> [Assigned task] According to the paper summary below, by how many percentage points did the fake review detection model's accuracy improve on Amazon TEST?

> [Given text]
|---|
Data Augmentation for Fake Reviews Detection in Multiple Languages and Multiple Domains
- URL: http://arxiv.org/abs/2504.06917v1
- Date: Wed, 09 Apr 2025 14:23:54 GMT
- Title: Data Augmentation for Fake Reviews Detection in Multiple Languages and Multiple Domains
- Authors: Ming Liu, Massimo Poesio,
- Abstract summary: We use large language models to generate datasets to train fake review detectors.<n>Our approach was used to generate fake reviews in different domains (book reviews, restaurant reviews, and hotel reviews) and different languages (English and Chinese)<n>The accuracy of our fake review detection model can be improved by 0.3 percentage points on DeRev TEST, 10.9 percentage points on Amazon TEST, 8.3 percentage points on Yelp TEST and 7.2 percentage points on DianPing TEST.
|---|
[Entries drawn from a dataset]
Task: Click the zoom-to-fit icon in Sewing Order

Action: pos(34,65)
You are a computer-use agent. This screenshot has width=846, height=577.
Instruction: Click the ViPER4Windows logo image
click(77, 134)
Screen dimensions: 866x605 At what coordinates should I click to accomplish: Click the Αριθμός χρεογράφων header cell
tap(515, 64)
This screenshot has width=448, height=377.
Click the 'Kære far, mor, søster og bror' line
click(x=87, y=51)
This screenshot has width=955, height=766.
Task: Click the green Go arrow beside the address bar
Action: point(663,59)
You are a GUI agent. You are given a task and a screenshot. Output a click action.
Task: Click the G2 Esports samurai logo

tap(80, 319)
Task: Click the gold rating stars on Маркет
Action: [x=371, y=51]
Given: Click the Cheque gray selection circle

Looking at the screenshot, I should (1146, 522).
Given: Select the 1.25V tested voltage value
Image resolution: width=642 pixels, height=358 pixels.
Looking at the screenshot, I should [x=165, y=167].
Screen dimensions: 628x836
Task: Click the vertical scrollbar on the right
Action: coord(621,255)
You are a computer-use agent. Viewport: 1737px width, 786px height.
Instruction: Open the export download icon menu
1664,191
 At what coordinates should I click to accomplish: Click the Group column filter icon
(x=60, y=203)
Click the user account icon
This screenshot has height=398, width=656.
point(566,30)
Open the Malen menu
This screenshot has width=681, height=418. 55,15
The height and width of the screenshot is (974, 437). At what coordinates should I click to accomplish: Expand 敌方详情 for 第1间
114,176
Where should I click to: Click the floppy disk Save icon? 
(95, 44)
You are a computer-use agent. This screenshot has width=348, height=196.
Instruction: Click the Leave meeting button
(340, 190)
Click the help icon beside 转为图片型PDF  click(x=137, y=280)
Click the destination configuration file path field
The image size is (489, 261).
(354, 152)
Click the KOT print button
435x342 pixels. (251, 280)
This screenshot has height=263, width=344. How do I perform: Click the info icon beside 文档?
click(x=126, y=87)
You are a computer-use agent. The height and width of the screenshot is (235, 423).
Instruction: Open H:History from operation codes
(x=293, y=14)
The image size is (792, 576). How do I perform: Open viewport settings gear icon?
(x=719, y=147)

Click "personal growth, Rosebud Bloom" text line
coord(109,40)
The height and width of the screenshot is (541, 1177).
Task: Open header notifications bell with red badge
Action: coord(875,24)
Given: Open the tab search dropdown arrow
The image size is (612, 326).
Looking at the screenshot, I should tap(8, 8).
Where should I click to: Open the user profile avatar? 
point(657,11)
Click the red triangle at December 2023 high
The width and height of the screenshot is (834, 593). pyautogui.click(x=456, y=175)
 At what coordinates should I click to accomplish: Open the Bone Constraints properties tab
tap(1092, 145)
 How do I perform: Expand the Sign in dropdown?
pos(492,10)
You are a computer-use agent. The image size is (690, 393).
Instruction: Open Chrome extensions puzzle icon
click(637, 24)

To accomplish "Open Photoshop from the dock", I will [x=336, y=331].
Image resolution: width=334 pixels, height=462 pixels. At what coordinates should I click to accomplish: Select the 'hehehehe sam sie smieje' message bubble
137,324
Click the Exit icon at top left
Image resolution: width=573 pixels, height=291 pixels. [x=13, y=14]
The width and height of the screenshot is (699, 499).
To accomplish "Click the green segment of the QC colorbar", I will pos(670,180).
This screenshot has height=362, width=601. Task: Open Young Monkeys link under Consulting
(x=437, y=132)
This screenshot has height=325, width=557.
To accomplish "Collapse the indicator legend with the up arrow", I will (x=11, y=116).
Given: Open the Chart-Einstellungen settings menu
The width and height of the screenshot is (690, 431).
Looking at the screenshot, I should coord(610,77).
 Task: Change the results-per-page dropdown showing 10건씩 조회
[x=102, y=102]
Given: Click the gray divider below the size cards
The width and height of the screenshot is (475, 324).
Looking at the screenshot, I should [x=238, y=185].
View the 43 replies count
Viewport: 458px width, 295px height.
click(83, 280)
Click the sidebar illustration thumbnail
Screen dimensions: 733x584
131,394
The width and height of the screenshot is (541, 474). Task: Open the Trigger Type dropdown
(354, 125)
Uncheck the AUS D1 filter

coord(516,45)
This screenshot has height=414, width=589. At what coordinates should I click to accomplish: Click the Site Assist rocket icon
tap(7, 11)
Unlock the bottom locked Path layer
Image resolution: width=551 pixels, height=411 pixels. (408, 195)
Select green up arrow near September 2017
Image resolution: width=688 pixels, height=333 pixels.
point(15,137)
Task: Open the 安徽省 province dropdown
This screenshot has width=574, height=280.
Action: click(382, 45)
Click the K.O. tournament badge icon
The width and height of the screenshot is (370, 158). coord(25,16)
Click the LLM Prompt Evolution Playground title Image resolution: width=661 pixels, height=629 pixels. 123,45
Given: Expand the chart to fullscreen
|---|
> [Answer to the exercise] 10.9 percentage points.